• _Exercise instructions_
Scan the records below. List lines holding "resolution".

• _Exercise inputs_
....................

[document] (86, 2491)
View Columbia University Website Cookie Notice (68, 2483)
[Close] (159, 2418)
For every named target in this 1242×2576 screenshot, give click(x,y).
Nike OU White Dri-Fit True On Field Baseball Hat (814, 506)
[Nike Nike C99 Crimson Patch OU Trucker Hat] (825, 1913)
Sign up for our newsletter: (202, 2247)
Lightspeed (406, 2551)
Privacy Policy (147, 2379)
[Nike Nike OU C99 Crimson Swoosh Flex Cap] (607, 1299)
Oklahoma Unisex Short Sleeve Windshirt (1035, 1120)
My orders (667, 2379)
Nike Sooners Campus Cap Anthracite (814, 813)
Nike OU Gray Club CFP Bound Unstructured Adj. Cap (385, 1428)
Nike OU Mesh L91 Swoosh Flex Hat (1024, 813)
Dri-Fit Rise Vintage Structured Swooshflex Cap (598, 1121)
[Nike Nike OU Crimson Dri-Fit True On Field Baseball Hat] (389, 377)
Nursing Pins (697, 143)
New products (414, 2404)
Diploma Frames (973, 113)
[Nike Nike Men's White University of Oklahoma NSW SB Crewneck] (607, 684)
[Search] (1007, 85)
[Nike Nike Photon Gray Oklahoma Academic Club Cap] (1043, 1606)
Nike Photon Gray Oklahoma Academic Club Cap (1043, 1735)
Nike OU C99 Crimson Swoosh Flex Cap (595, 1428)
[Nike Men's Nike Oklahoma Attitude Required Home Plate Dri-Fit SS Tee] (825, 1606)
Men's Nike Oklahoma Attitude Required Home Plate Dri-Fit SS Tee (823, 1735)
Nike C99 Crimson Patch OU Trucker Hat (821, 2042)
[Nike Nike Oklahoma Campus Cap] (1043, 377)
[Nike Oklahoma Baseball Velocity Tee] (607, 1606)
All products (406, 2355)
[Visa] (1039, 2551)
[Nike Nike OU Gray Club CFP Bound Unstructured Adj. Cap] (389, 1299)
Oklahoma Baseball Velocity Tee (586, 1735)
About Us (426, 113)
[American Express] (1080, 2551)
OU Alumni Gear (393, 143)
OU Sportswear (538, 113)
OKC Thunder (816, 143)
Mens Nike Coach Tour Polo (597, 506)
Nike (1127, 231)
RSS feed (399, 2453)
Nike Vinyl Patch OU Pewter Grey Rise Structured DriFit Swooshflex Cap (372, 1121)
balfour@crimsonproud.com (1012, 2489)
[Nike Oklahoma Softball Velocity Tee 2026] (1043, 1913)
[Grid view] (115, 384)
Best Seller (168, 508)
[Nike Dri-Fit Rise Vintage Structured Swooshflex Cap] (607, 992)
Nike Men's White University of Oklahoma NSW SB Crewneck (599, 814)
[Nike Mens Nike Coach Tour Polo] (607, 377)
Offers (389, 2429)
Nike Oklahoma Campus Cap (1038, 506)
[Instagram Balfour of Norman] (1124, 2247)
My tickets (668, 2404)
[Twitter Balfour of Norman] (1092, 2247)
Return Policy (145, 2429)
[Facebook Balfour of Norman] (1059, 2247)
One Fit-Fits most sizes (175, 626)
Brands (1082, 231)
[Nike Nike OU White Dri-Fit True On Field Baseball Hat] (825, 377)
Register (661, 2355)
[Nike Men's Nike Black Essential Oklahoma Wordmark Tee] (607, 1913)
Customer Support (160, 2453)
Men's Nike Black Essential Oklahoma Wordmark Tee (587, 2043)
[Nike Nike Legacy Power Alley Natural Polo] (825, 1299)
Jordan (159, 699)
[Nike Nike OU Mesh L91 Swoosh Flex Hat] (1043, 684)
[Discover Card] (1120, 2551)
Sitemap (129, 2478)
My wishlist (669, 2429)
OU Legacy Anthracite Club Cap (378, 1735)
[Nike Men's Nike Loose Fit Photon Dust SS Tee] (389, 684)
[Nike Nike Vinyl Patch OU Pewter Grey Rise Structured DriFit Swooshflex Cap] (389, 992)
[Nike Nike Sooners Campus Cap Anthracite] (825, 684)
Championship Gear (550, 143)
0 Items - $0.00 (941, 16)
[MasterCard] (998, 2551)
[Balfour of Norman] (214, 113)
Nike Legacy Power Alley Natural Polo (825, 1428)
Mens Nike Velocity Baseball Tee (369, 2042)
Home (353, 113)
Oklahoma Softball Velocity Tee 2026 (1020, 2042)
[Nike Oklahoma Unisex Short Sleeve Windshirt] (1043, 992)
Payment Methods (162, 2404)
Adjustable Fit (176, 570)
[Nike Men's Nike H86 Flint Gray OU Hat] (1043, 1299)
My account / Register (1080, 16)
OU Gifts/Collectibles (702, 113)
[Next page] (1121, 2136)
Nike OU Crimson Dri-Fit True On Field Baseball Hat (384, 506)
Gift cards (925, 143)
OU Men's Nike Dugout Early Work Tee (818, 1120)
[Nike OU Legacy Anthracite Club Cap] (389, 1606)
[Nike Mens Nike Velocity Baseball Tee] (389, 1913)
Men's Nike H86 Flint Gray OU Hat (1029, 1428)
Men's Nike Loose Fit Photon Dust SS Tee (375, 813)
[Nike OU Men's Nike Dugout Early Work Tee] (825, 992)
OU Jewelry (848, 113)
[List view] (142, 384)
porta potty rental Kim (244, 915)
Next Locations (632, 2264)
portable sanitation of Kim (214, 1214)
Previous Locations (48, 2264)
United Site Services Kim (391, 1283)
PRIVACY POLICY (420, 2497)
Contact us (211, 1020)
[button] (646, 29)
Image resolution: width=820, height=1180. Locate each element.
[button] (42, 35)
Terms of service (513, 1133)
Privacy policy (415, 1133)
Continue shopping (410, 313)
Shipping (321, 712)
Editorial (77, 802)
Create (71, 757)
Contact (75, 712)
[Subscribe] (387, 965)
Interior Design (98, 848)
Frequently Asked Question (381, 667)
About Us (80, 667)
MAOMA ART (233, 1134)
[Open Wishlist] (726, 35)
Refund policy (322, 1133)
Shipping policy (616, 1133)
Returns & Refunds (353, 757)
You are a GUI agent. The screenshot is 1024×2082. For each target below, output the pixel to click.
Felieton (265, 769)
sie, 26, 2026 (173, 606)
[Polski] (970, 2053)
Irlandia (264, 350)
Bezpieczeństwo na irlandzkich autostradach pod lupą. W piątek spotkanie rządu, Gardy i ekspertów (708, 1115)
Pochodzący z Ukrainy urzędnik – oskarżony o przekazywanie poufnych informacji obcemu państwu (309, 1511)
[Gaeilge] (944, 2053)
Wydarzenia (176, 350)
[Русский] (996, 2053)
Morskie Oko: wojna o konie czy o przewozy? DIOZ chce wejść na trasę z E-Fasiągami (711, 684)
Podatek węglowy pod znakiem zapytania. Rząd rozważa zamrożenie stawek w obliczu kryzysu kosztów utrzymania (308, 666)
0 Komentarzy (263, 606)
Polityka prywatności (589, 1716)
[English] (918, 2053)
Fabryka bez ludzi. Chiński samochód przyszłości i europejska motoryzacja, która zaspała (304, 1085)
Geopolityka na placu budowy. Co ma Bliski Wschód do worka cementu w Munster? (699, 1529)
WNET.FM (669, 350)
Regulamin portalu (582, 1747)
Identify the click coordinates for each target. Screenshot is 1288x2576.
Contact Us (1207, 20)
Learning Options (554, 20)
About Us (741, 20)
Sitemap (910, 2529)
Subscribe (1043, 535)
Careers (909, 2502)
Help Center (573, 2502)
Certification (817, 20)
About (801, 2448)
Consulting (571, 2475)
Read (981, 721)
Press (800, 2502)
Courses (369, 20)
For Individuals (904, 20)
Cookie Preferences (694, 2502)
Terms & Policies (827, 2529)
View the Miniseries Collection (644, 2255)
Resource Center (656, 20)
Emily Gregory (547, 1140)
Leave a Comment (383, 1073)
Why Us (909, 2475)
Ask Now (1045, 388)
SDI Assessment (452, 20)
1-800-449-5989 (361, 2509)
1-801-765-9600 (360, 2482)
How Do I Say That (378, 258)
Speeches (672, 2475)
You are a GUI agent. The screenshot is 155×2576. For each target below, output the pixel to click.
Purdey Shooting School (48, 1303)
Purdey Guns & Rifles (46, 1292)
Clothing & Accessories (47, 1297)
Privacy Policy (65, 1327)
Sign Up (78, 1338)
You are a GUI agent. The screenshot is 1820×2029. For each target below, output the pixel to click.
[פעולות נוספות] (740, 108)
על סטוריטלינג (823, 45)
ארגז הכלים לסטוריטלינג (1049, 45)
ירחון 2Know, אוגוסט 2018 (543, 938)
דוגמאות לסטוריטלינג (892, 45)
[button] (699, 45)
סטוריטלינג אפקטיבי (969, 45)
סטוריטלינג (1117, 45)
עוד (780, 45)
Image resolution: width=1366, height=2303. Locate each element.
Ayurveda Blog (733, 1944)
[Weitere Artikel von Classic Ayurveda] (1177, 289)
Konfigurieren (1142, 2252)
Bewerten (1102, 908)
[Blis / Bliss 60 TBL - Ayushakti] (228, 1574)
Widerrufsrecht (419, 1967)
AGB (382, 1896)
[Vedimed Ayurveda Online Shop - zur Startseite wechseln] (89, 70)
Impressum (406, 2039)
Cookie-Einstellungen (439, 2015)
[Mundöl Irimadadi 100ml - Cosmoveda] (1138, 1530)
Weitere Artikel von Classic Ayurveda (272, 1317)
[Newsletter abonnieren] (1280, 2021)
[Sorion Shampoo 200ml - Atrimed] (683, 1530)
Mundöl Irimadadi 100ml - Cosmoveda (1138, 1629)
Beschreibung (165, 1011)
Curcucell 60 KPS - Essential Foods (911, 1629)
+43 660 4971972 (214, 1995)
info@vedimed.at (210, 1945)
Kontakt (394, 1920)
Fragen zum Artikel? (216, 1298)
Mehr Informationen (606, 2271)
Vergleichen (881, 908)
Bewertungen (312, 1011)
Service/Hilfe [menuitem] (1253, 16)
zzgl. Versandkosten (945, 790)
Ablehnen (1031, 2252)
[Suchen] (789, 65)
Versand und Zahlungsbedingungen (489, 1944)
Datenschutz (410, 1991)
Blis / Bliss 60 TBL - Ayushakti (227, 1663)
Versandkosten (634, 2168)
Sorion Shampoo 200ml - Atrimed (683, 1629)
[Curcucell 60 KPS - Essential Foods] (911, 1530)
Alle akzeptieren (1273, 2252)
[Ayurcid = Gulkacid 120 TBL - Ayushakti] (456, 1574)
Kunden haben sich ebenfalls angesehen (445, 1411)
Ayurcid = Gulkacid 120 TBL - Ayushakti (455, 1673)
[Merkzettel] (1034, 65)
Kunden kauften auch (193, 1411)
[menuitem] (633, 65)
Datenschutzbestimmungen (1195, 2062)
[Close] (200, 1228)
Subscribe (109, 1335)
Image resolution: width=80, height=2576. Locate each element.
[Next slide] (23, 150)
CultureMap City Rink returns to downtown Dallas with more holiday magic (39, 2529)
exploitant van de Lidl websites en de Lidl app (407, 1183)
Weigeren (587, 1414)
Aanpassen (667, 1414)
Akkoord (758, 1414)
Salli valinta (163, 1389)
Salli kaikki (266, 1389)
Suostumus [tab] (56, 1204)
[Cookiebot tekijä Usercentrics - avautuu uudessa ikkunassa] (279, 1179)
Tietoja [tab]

....................

• _Answer to the exercise_
Image resolution: width=820, height=1180. Locate each element.
Image resolution: width=1366, height=2303. Locate each element.
Image resolution: width=80, height=2576. Locate each element.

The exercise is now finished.